After years of struggling to find my equilibrium, it's safe to say that I've yet to come to terms with this chapter of my life. I believe I'm experiencing a recession in my life. And yes, it's costly!
Am I scared? Yes! But I'm ready to move on. Change is the only solution to my situation. However, my sentimentality has prevented me to move on. But when I give it more thought, I think I'm just being an arrogant son of a bitch!
Why am I worrying about other people and what they may say about me if I made decisions for myself? Why am I even trying to flatter myself into thinking that they actually give a fuck? Did I just say the word "fuck"? Oh no! I'm gonna burn in hell and turn off a lot of people. Or maybe not because people actually don't care about what I say anyway.
But I need change, a cool change.
Here are some of the changes I need to make in my life in order for it to be better!
Order - I need to prioritize the people and goals in my life. I just can't operate like a "chicken without a head". And yes, I must say "goodbye" to some people who are time wasters.
The Habit of Saying "NO" - I admit. I am a "people pleaser". If I can say "yes" to make everybody happy, I would. But should I? No! Whoa! I just said it. I need to say "No" more often. I need to be able to say it without feeling guilty. Doing this will give me more time to focus on my life's Order.
Establish Boundaries - I believed that what's mine is also yours! Share the wealth right? I loved the fact that other people were enjoying the fruits of my labor... until they started taking most of what I worked for. LOL! Well, it wasn't really funny. Establishing boundaries not only makes it hard for people to abuse what I want to be charitable of, but it also protects what I've worked hard for to achieve.

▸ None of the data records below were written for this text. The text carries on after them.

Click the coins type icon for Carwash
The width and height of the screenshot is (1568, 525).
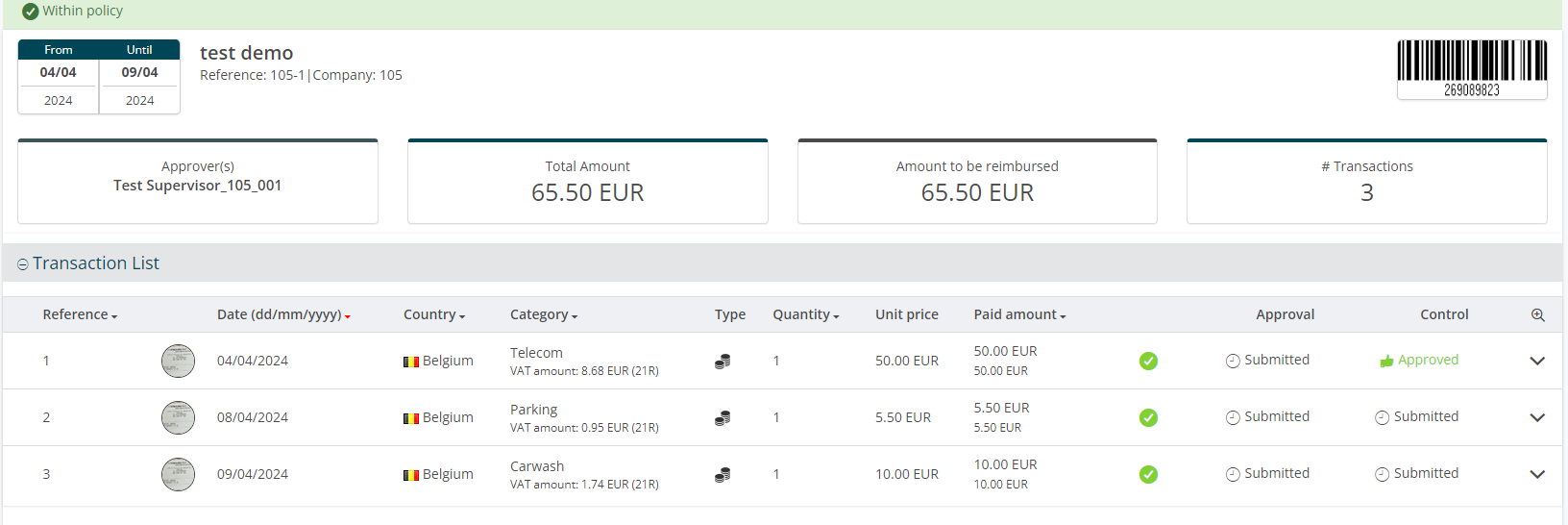pyautogui.click(x=723, y=475)
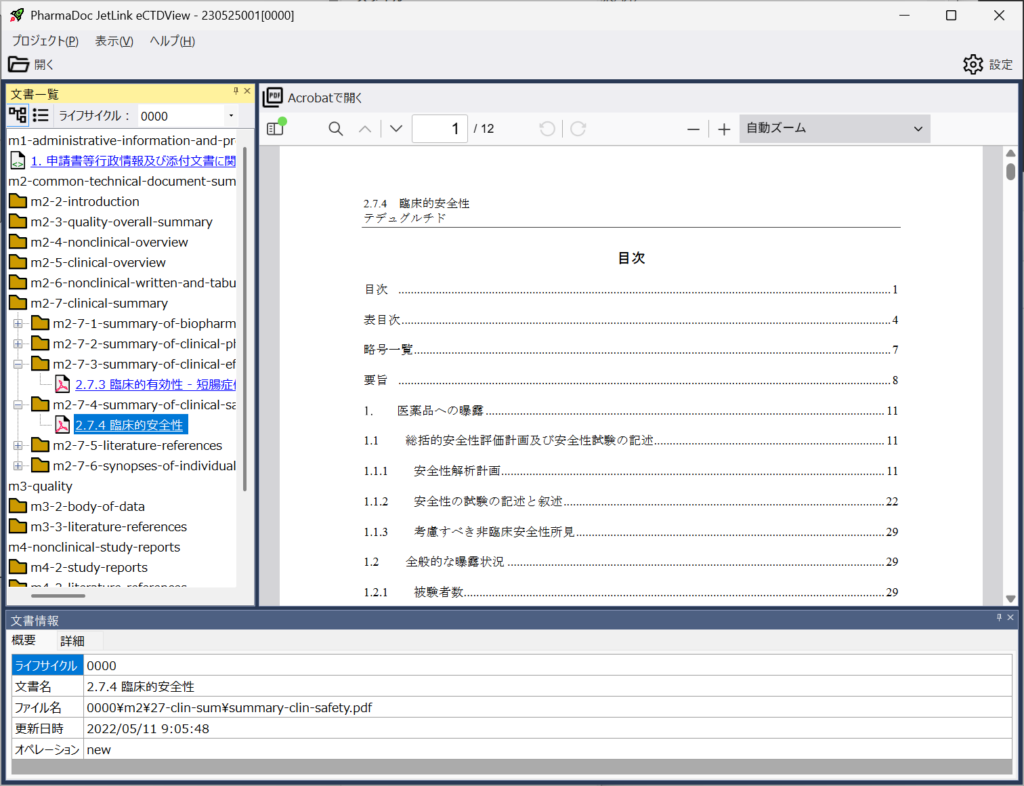
Task: Click the magnifier search icon in PDF toolbar
Action: (x=336, y=129)
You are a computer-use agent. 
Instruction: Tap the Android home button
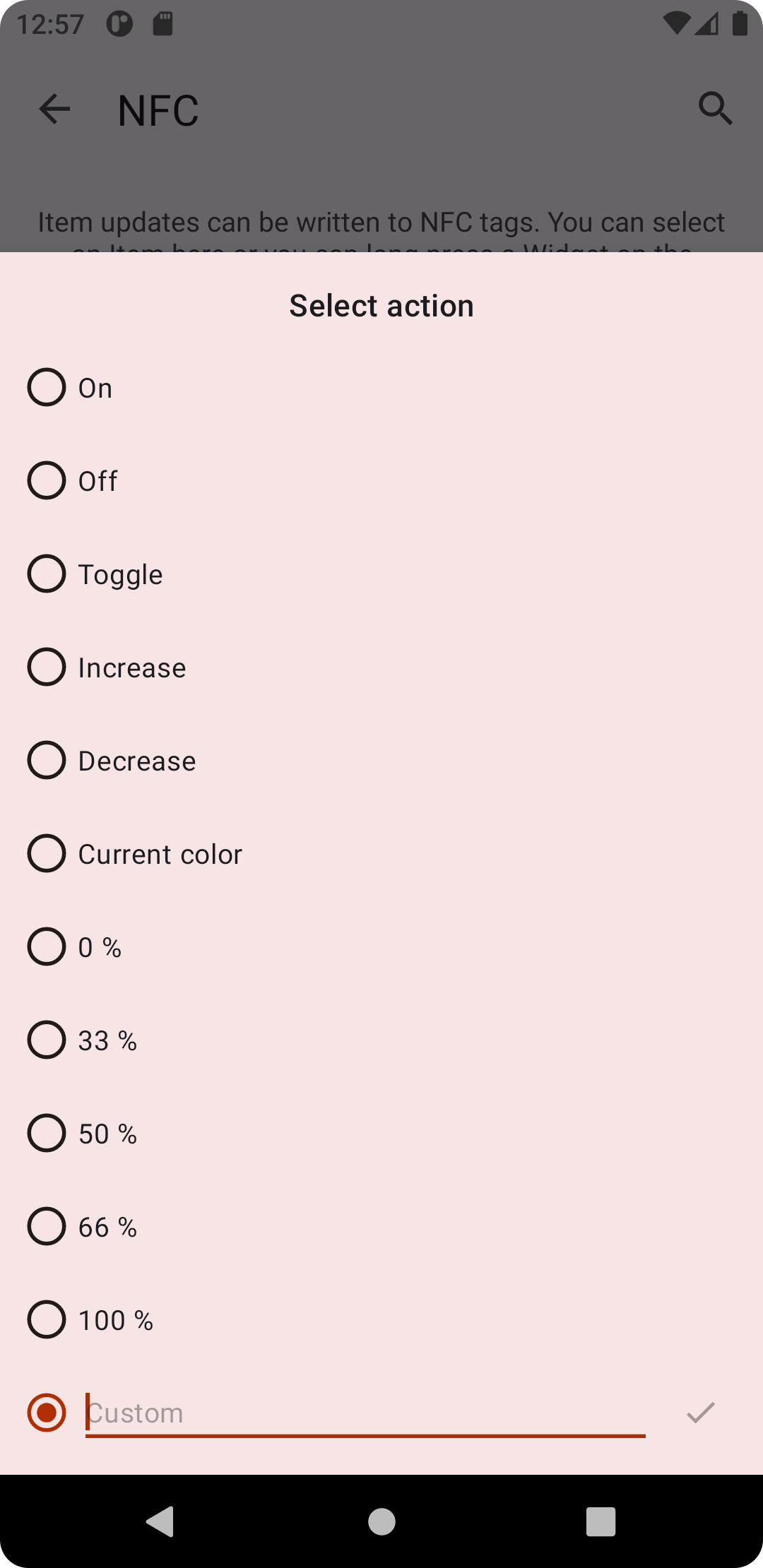pyautogui.click(x=381, y=1523)
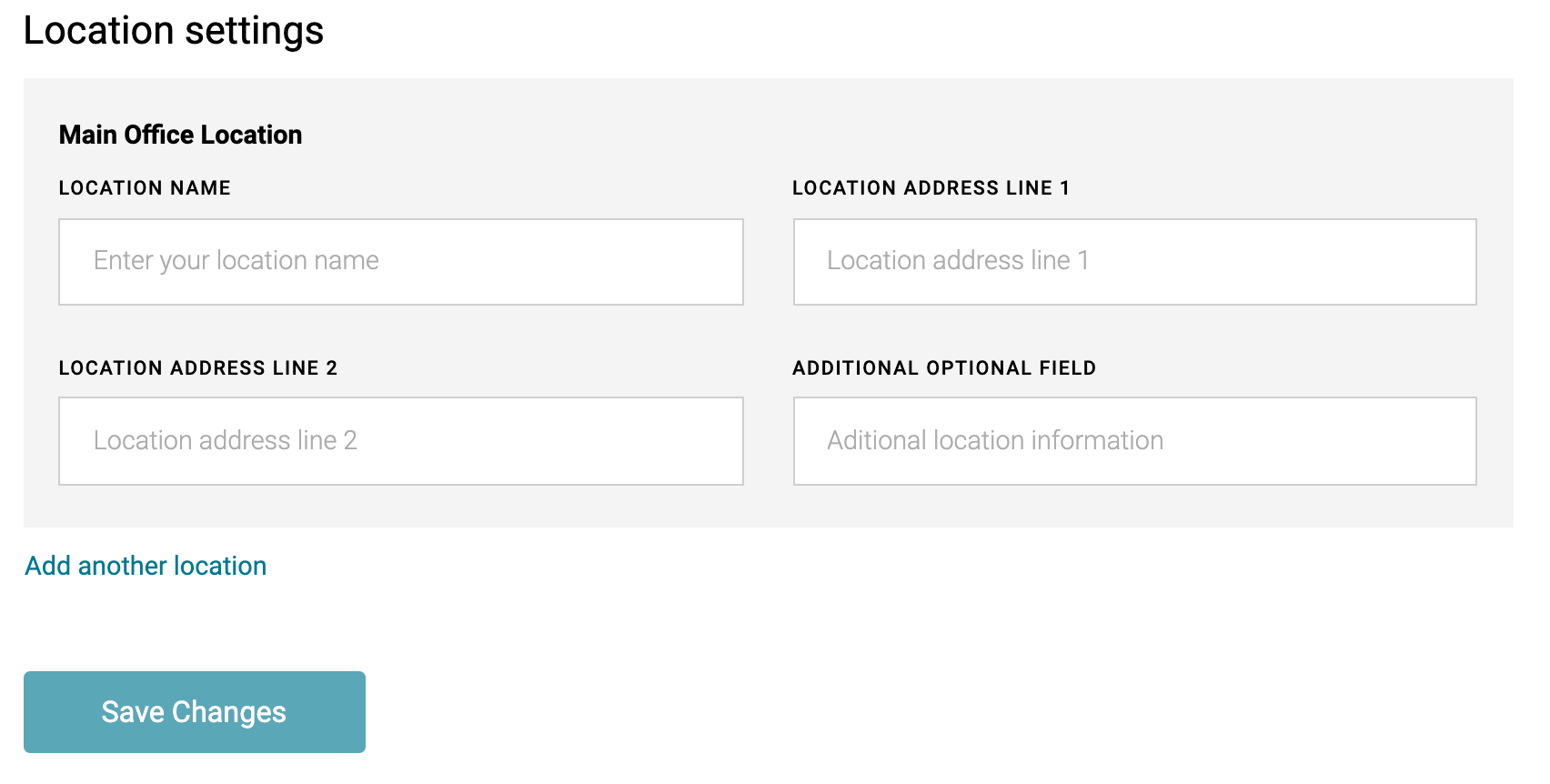Focus the Additional optional field input
The height and width of the screenshot is (784, 1550).
(x=1135, y=441)
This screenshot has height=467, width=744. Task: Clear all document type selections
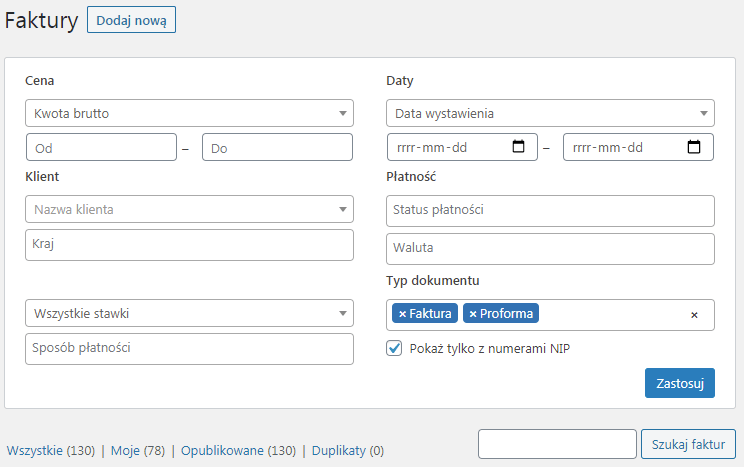(x=694, y=315)
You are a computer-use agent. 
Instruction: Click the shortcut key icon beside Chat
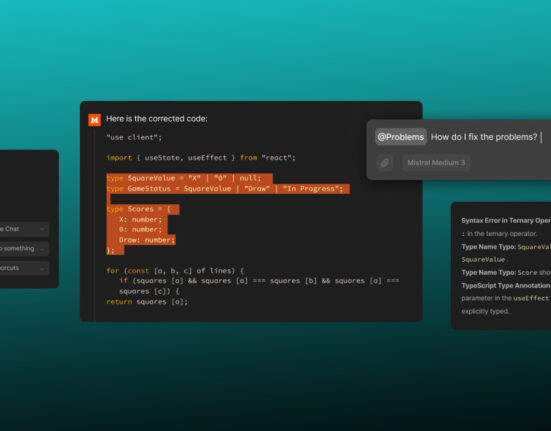pyautogui.click(x=42, y=229)
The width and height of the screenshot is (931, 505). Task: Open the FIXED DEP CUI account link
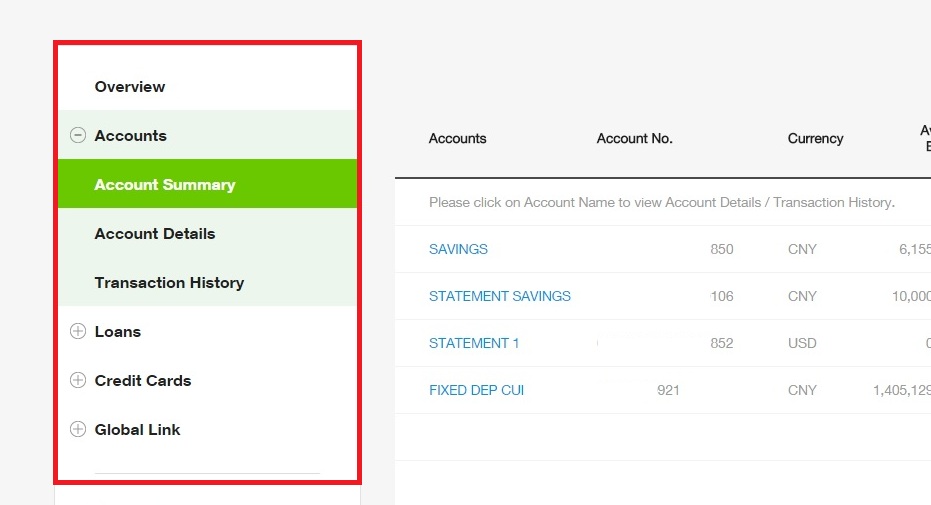click(477, 390)
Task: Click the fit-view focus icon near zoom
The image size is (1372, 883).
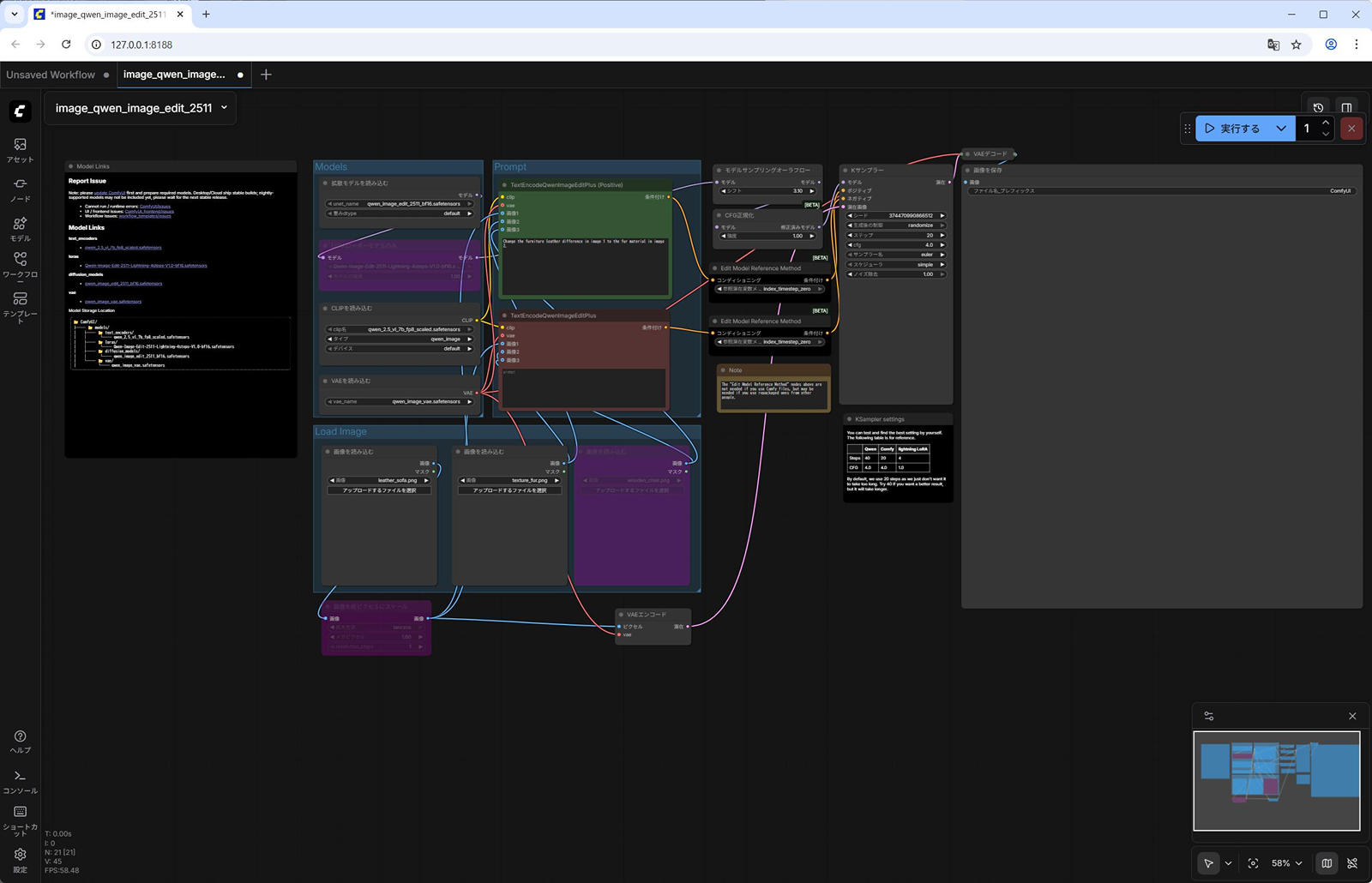Action: tap(1253, 863)
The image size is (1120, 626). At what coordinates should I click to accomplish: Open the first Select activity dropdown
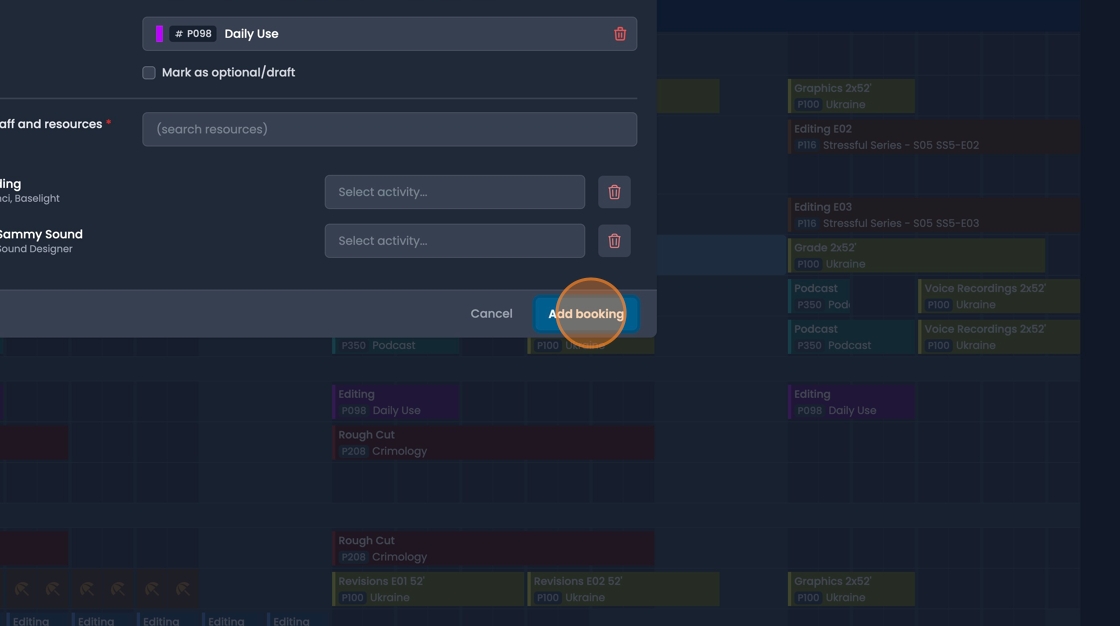(454, 191)
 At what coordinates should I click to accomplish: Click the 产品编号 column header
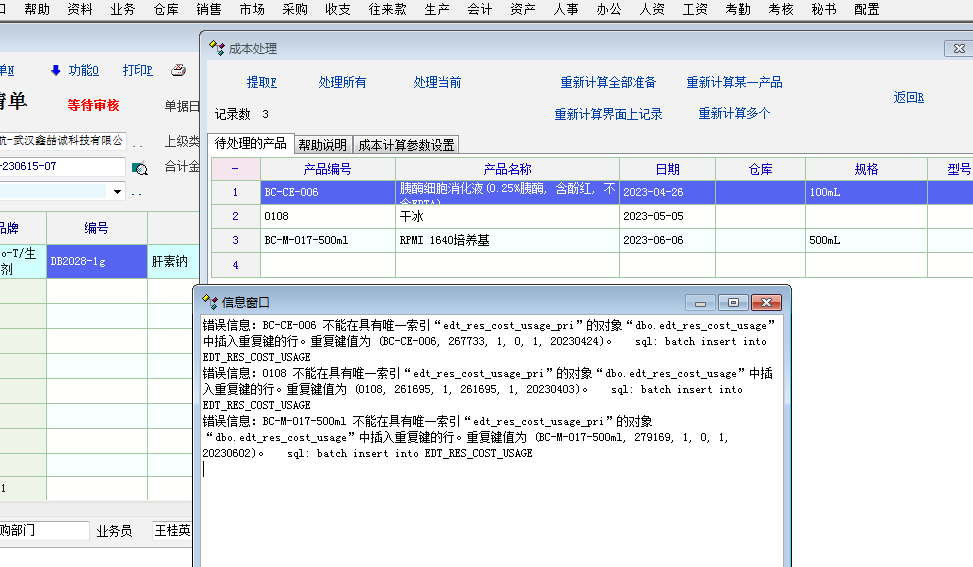pyautogui.click(x=327, y=169)
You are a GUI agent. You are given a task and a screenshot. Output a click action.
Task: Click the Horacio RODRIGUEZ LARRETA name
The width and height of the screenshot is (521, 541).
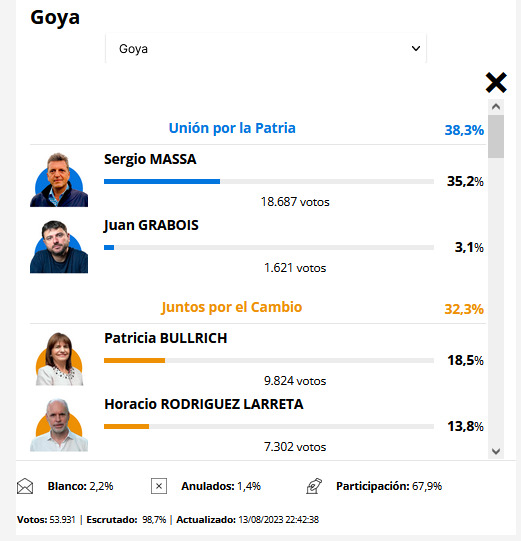(204, 404)
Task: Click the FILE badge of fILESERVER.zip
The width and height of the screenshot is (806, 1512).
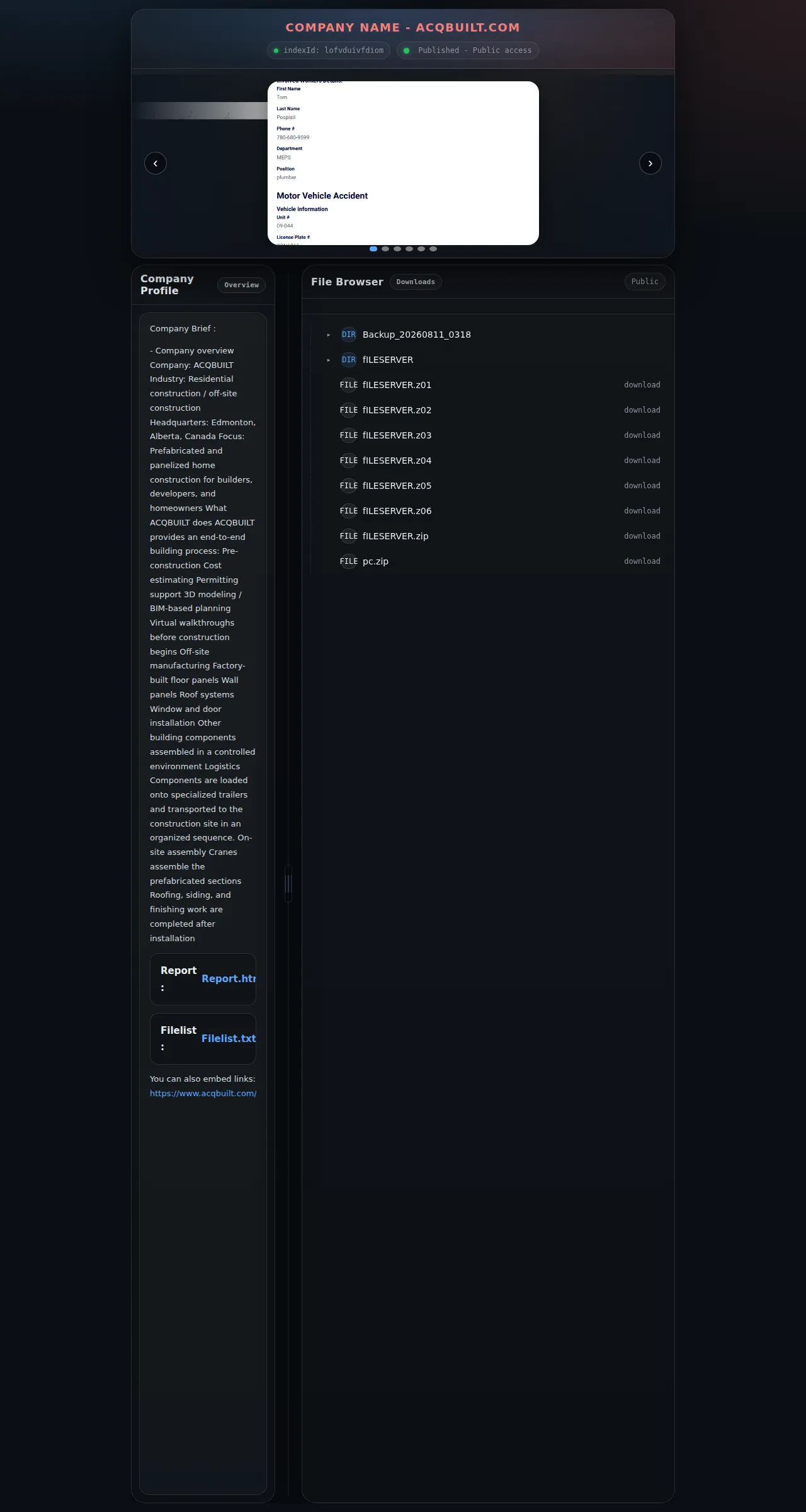Action: tap(349, 536)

Slow Down - I'm not in my twenties anymore. My doctor has advised me to slow down. I shouldn't stress over useless things. I should appreciate what I currently have. At my age, I'm simply chasing the years of my life. But do I really need to chase it? I'm just gonna walk behind it and enjoy what life has to offer. Simple pleasures rock!
Sleep More - Do I really need to do a Game of Thrones marathon? Do I really need to be up at 1am and consume only 3 hours of sleep. My dad dies of a stroke because he abused his body. Why am I following in his footsteps? I still want to see my children grow!
Revamp the Menu - Everything starts in the kitchen. If I want to live longer, I need to stay healthy. I can't be eating all those greasy stuff! Gotta change what's inside my fridge and pantry
A New Mindset - A humble heart. I need to get back to basics. Yes, I need a Savior in my life. I really need Jesus! I need to reconnect. This whole "I can make it on my own" really doesn't work for me. It feels empty!
There are so many things I need to work on in my life to make a cool change. I'll start with these bullets first. I know I'll get far. But in order to get a ahead, I must follow through with it. Or else it doesn't make sense to even begin.
Yes I know. It's time for a cool change!